CellOrigin’s DLL3 CAR-T Accepted by CDE, China Leads Global DLL3 Therapeutic Development

August 2, 2025 – The clinical trial application for SNC115, a DLL3-targeting chimeric antigen receptor (CAR) gene-modified T cell injection developed by CellOrigin Biotech, has been accepted for review by the Center for Drug Evaluation (CDE) of China’s National Medical Products Administration (NMPA). The investigational therapy is intended for the treatment of relapsed or refractory small cell lung cancer (SCLC) and/or other neuroendocrine carcinomas.

Source: CDE Official Website

SNC115 incorporates an innovative, proprietary armored CAR design, which has demonstrated superior activity compared to conventional CAR constructs in preclinical studies.
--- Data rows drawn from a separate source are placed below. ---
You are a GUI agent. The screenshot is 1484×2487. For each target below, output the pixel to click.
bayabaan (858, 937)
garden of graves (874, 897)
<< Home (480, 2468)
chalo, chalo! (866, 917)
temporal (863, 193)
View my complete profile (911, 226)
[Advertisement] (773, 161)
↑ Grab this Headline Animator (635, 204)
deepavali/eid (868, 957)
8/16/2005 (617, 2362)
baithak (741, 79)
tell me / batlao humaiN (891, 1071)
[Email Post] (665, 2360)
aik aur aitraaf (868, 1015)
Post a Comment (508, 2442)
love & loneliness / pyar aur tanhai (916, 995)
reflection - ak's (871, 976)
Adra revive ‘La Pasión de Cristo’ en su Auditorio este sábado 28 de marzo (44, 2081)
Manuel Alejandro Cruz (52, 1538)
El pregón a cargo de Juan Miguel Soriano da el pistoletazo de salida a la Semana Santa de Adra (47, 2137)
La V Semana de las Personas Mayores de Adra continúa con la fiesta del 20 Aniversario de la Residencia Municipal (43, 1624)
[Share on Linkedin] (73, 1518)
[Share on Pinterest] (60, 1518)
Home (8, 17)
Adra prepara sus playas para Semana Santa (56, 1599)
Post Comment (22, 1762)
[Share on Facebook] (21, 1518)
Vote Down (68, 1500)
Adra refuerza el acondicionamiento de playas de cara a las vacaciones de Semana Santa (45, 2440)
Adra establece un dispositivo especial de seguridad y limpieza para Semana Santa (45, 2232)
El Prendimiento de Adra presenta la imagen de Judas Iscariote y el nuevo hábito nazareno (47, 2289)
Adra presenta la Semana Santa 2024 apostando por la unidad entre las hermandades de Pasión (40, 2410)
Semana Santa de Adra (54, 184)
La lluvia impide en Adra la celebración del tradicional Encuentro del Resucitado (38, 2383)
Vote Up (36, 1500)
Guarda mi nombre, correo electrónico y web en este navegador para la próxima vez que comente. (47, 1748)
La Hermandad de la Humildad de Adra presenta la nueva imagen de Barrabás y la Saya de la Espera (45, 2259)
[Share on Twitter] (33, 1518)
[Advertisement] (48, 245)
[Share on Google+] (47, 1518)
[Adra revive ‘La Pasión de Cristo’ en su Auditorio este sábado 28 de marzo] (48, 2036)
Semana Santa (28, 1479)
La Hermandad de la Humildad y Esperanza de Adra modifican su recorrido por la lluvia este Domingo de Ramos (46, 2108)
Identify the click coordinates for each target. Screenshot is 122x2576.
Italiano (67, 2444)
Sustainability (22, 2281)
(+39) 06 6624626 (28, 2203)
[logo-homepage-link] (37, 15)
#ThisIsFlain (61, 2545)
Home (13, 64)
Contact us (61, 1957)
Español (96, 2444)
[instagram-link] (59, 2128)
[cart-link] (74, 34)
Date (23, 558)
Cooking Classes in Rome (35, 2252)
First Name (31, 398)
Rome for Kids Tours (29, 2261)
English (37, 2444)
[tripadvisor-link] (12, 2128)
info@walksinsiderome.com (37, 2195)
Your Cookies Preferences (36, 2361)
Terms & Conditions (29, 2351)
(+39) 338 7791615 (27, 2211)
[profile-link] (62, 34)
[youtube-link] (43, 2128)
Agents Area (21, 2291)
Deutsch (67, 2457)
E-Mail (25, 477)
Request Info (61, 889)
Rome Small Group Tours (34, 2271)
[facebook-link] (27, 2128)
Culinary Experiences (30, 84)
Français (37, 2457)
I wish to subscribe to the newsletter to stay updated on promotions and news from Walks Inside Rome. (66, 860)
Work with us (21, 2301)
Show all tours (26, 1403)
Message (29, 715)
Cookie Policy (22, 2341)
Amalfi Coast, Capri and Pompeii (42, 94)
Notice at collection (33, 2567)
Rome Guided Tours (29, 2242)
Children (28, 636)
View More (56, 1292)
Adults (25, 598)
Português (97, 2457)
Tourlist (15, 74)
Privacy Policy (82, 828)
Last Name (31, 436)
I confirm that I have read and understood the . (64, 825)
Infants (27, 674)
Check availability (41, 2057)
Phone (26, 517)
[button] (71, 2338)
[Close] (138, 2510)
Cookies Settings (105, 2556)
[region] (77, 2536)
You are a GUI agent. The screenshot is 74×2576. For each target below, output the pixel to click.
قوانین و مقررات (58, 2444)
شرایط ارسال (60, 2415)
Additionally, CellOrigin Biotech has established robust and stable CMC (Chemistry, Manufacturing, and Controls) capabilities for cell production, significantly reducing ex vivo T-cell expansion time and shortening patient wait times—a critical advantage for late-stage cancer patients.

China Takes the Lead in DLL3-Targeted Therapy Development

In the field of oncology therapeutics, the DLL3 target, dormant for nearly two decades, is now revolutionizing the treatment landscape for small cell lung cancer (SCLC) and other neuroendocrine tumors with disruptive potential. In 2024, the world’s first DLL3-targeted therapy, Tarlatamab, received accelerated FDA approval, marking a major breakthrough in the transition from theoretical exploration to clinical application for this target. This milestone shattered the long-standing reliance on PD-1 inhibitors combined with chemotherapy as the only treatment option for extensive-stage small cell lung cancer (ES-SCLC), offering new hope to patients.

A single flower does not make spring, while a hundred flowers in full bloom bring spring to the garden. According to the Patsnap database, there are currently 78 DLL3-targeted pipelines in development globally. Among them, four are in Phase 2 clinical trials, and 13 are in Phase 1.

The DLL3 arena has attracted top-tier pharmaceutical companies worldwide, with competition intensifying. Chinese innovators such as Hengrui and Innovent have rapidly entered the field through business development (BD) collaborations, seizing early opportunities. Meanwhile, multinational corporations (MNCs) like Novartis and Merck have accelerated the integration of cutting-edge technologies through acquisitions, building a cross-border, multi-platform competitive network.

In terms of quantity, Chinese pharmaceutical companies account for more than half of the global DLL3 developers, with their R&D progress leading the world—a testament to the rise of China’s innovation capabilities.

Looking ahead, as frontline clinical trial data continues to emerge and multiple technological approaches such as bispecific antibodies, ADCs, and cell therapies advance synergistically, the DLL3 target is poised to evolve from a “high-potential candidate” into a new pillar of precision oncology. This promises patients more effective and less toxic treatment options, ushering in a new chapter for neuroendocrine tumor therapy.